End Of The Line?
Hillary Clinton loaned her campaign $6.4 million dollars last month to compete in Pennsylvania. To finish out the string she'd probably have to loan herself just as much. The outcome last night will make it very hard to raise money.
Before Clinton sycophants claim that she's being pushed out of the race for financial reasons, that's how pretty much every Presidential race ends. And 50 states NEVER get their say. Under these new rules everyone has to get a chance to vote and everything, but that's not actually how Presidential nomination fights work. When you're broke, you have to get out. And that's the most likely scenario.
Mrs. Clinton’s advisers acknowledged that the results of the primaries were far less than they had hoped, and said they were likely to face new pleas even from some of their own supporters for her to quit the race. They said they expected fund-raising to become even harder now; one adviser said the campaign was essentially broke, and several others refused to say whether Mrs. Clinton had lent the campaign money from her personal account to keep it afloat.

## DATA EXCERPTS:
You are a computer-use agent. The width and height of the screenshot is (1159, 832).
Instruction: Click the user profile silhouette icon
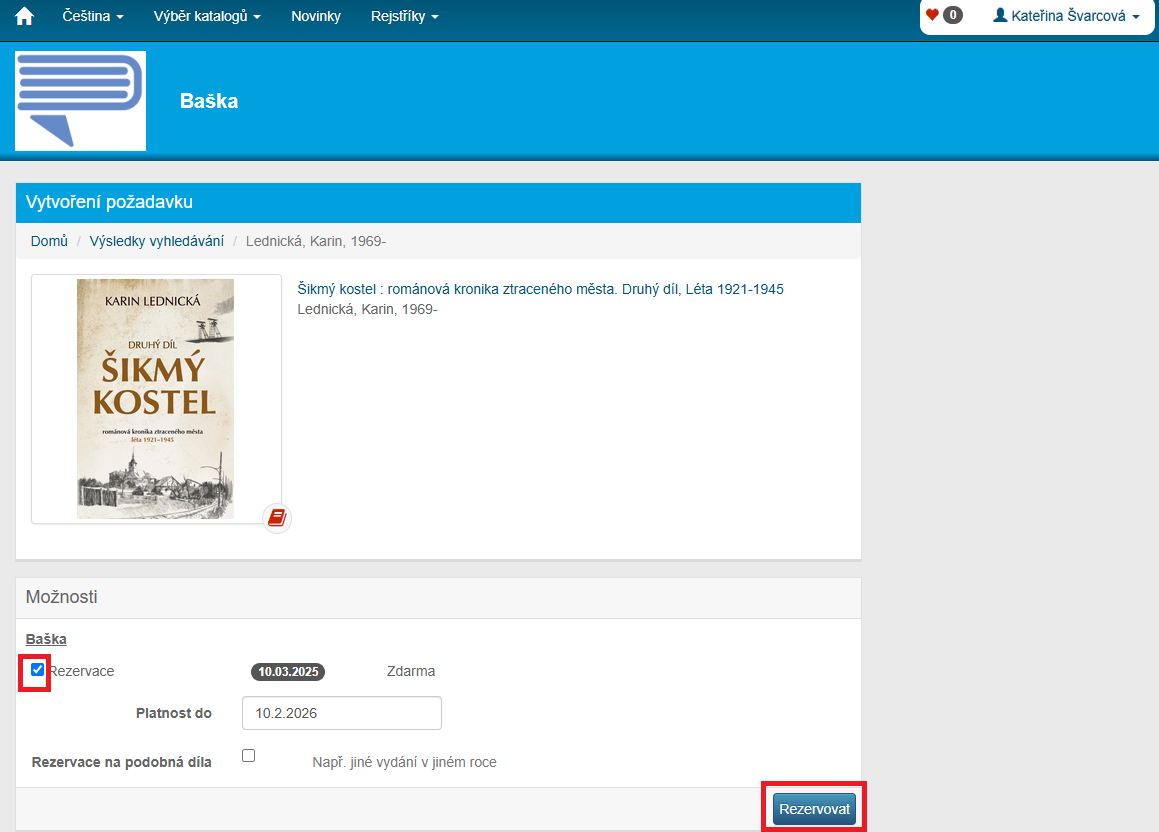[999, 15]
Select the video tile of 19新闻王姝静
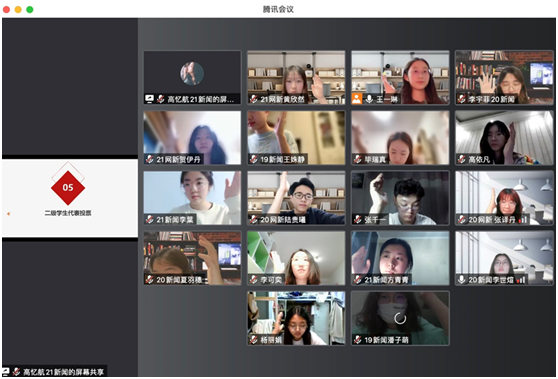Image resolution: width=558 pixels, height=379 pixels. pyautogui.click(x=296, y=138)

## STATED EXERCISE:
In the post about Hillary Clinton's campaign, how much did she loan her campaign last month to compete in Pennsylvania?

## RESPONSE TO THIS EXERCISE:
$6.4 million